Et malheureusement, être le témoin d’un crime n’est pas la meilleure idée qui soit. A partir de ce statut de témoin, tout le groupe va devenir les proies d’une bande de nazis qui veulent nettoyer la scène de crime de toute sa mémoire. Green Room prend alors la configuration souvent utilisé des personnes emprisonnées après avoir été au mauvais endroit au mauvais moment. C'est à ce moment précis que Jeremy Saulnier déploie son artisanat agressif et intense, agence petit à petit son scénario étroit et strident, sa mise en scène électrique doté d’un montage fulgurant dans sa capacité à créer et épingler un espace pour échelonner un huis clos suffocant et une boucherie visuelle plus horrifique que gore.

C’est donc dans cette expectative que Green Room devient un cadeau rare, bien badass, méchant, fait par un véritable artiste, un cinéaste avec un œil avisé et une vraie compréhension des personnes et des lieux qu'il éclabousse de sa violence. Green Room est le récit de l’escapade sanglante d’un groupe de punk hardcore pris dans l’impasse face à une bande de nazillons. Dans sa première approche et sans être un film militant, Green Room contient sa part de politique, respire cet air de misère un peu crade, cette Amérique blanche qui se dissout dans ses idéologies et qui s’expriment à travers la musique punk.
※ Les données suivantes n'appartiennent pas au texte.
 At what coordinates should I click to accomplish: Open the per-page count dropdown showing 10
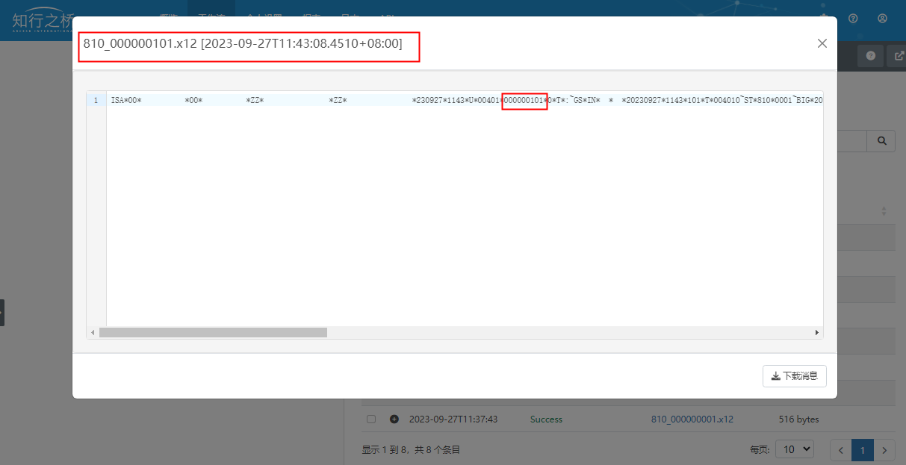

Ce n’est pas pour rien que le petit groupe en question reprend l’une des chansons des Dead Kennedys « Nazi Punks, Fuck Off !! » face à un public de skinheads qui leur crache dessus, comme si le réalisateur voulait rendre hommage à une musique, prendre position à travers son cinéma et illuminé un genre hardcore subversif plus séduisant que les clichés racistes qui l’entoure. Rien que pour ce moment d'énergie communicative, ça fait du bien de voir un film qui parle de Poison Idea, Minor Threat, Fugazi et les autres. Mais sans équivoque, cet instant reste juste un épiphénomène par rapport à ce qu’est le film dans son entièreté: un film parfaitement exécuté. Dans sa conception claustrophobe et dans l’évacuation de sa tension palpable, Green Room place son architecture dans son épicentre entre les coulisses crades, la salle de concert miséreuse et un parking boueux mises en perspective grâce à un travail bluffant sur la photographie et sa luminosité verdâtre.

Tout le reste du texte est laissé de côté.